A: These three megatrends are deeply connected. First, broadly, people appreciate that decarbonization is critical if we are to address climate change in a meaningful way, and electricity is the sector that can be decarbonized most rapidly. Today, ever-improving economics are driving a secular expansion in the use of clean energy technologies, particularly wind and solar for power generation. Solar is especially important, because as a technology, it's unique. It can be effectively deployed at any scale, which adds flexibility to how power systems can be designed. It also provides end users with a new option for meeting their individual energy needs. People can choose solar on an individual, house-to-house basis.
In this way, decarbonization is connected to decentralization. It's not just individual households driving decentralization, either—in fact, commercial and industry users are now in the vanguard of distributed energy adoption. The ambition is to realize a future energy system that is cleaner, more decentralized, and has lower operating costs and higher resiliency.
This is where digitalization comes in. Having these new assets connected to the system is one thing, but you need to be able to control and coordinate them in real time if their efficiency and resiliency potential is to be fully realized.
Q: How do you see electricity customers' behavior changing, and what does this mean for utilities?
A: Historically, consumers had very little choice in how they got their electricity. Then, starting in the '90s, the restructuring of the energy industry and the introduction of retail choice meant that consumers gained the ability to choose from whom they bought their electricity. However, the modes of generation were still traditional ones. Today's improved technology means people have much more choice now in terms of not just who supplies their power, but also how it is generated. There's a subset of the public that actively seeks that greater choice. They're interested in the environmental impact of their energy decisions. Cost-effectiveness and added resiliency are also important drivers behind this desire for greater diversity in energy services.
For the first time we now have avenues for offering electricity customers more choice. Utilities are responding to the fact that consumers want more bespoke solutions. The adoption of smart energy devices like Nest, for example, are indicative of this larger movement towards greater transparency and customer empowerment.
Q: What kind of infrastructure challenges are utilities facing now, and what kinds of emerging technologies are needed to help overcome them?
A: The age of a utility's infrastructure and the rate of demand growth across the region it covers are normal stresses that are going to affect any system over the years.
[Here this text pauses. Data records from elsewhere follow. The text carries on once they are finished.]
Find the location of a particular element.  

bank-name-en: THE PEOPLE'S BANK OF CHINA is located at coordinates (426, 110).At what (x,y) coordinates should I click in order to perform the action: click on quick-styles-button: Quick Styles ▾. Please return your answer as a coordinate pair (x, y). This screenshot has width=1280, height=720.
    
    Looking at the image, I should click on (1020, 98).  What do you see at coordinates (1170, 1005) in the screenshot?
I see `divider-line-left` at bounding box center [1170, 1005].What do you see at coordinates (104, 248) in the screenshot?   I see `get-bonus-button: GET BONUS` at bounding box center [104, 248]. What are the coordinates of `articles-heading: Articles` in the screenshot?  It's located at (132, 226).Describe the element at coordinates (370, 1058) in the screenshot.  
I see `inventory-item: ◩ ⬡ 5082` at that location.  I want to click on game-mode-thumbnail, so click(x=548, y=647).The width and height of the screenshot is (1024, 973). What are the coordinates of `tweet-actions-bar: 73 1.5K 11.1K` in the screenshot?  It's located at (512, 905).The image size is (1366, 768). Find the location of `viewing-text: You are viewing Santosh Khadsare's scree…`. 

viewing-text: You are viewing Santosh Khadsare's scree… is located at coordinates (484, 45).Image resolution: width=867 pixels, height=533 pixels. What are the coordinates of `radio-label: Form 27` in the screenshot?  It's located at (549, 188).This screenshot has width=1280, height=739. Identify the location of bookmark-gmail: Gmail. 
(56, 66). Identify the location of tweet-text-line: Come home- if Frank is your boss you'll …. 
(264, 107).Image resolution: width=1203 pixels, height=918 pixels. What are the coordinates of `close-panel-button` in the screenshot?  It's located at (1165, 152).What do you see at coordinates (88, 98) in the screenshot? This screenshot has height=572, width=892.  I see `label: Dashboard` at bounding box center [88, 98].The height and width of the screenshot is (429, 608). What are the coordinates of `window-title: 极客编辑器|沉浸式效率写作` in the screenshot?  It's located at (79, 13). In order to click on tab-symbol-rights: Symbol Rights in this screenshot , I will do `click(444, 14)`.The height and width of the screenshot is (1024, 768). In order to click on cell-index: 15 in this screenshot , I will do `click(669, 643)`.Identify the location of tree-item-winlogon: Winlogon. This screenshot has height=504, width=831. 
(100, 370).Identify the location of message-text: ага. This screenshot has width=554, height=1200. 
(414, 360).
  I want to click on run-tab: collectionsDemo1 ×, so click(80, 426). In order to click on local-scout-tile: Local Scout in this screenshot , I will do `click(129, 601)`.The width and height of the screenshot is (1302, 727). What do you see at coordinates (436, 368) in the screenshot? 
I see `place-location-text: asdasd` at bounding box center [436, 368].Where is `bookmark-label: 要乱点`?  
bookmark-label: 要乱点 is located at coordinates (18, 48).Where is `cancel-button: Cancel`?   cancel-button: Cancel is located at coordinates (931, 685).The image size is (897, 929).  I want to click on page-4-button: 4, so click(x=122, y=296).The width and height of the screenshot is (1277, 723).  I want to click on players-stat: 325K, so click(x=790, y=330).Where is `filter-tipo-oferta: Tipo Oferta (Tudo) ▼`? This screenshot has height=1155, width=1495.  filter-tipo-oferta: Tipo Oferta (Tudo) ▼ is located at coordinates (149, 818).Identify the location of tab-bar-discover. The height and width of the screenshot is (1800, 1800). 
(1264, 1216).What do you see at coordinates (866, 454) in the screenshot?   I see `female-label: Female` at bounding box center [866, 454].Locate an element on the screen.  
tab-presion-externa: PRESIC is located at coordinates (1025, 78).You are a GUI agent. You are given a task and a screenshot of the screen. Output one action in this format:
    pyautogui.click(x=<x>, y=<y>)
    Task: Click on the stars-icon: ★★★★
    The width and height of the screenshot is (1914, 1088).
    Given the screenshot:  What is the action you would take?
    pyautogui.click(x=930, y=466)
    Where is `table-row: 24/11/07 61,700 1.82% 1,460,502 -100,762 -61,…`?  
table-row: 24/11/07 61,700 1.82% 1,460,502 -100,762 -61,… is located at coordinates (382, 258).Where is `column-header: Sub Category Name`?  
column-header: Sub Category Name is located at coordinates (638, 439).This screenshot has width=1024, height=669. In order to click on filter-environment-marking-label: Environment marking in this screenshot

More salient at this moment in time is the need to put in place the digital infrastructure that will support the effective integration of today's new generation and storage technologies onto the grid. In addition to offering a pathway to greater resiliency and environmental benefits, a more digitized system has the potential to unlock new commercial value and improve overall welfare if it is used to communicate more accurate price signals for services up and down the electricity value chain that are more highly resolved spatially and temporally.
There's pressure on utilities to make these infrastructure improvements, but there's also a tension with regulators who must ensure that these investments are just and reasonable and for the broad benefit of ratepayers. The truth is, though, that we need this new digitized infrastructure if we wish to fully realize the technical and indeed economic benefits that the power sector's newly expanded technology toolbox can offer.